Despite his misgivings about the impact of excess electric nighttime light, Stevens remains practical. “I’m not giving up electricity,” he says.
Greg Barker is president of the Astronomical Society of New Haven. On a Friday evening in October, he and a half-dozen other amateur astronomers have hauled their large (and in some cases handcrafted) telescopes to a paved lot in the darkest public spot nearby, Silver Sands State Park in Milford. But even here, the darkness is impeded by glow from lights along the Post Road, the Westfield Connecticut Post Mall, and nearby residential neighborhoods. Still, the astronomers’ enthusiasm is not dampened by the dearth of darkness, to which they all seem resigned.

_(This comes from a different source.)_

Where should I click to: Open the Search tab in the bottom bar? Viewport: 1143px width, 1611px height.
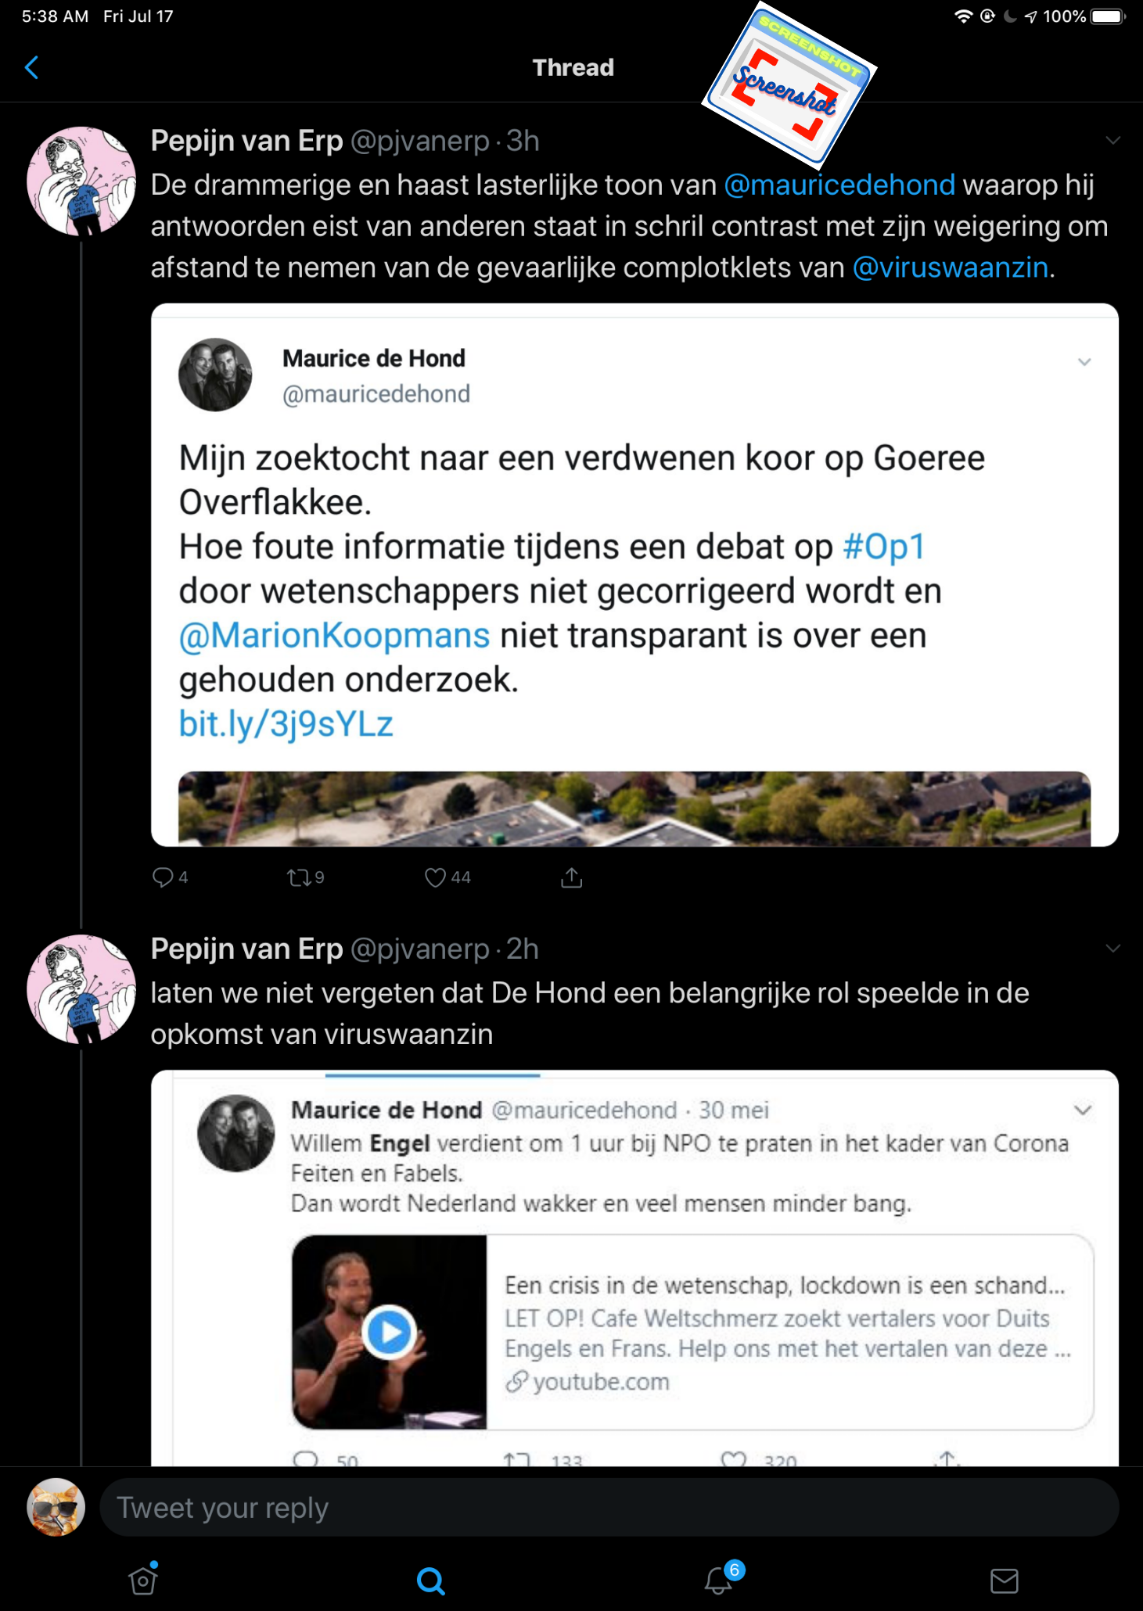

Finding sites dark enough for these gatherings has become increasingly challenging, Barker says. They’ve tried Colebrook and Marlborough; the last was a great “star party” site—for a while. “We had to move because someone put condominiums in the area,” he says. “Our southern view of the night sky, which had been quite good, was completely ruined.”
The society alternates its star parties between Milford and Branford, which, due to Bob Crelin’s efforts, Barker says offers superior views. He points to the June Norcross Webster Scout Reservation, a Boy Scout camp in Ashford, as the best place in the state to view the night sky. “But I understand a new development is going in,” he says.
At his gatherings, Barker says, “Some people just stare out and say, ‘Why don’t you do this at darker sky?’ [later in the night, when full darkness sets in]. I tell them, ‘In Connecticut, we’re at the darkest sky. If you want it darker, tell people to turn the lights off.’”
Donna Pursley of North Branford, who has her telescope set up at the star party, wishes things were different. “In Maine there are so many stars, you can’t even find the constellations,” she says. “I don’t expect Connecticut will ever be like that. Except in a power outage.”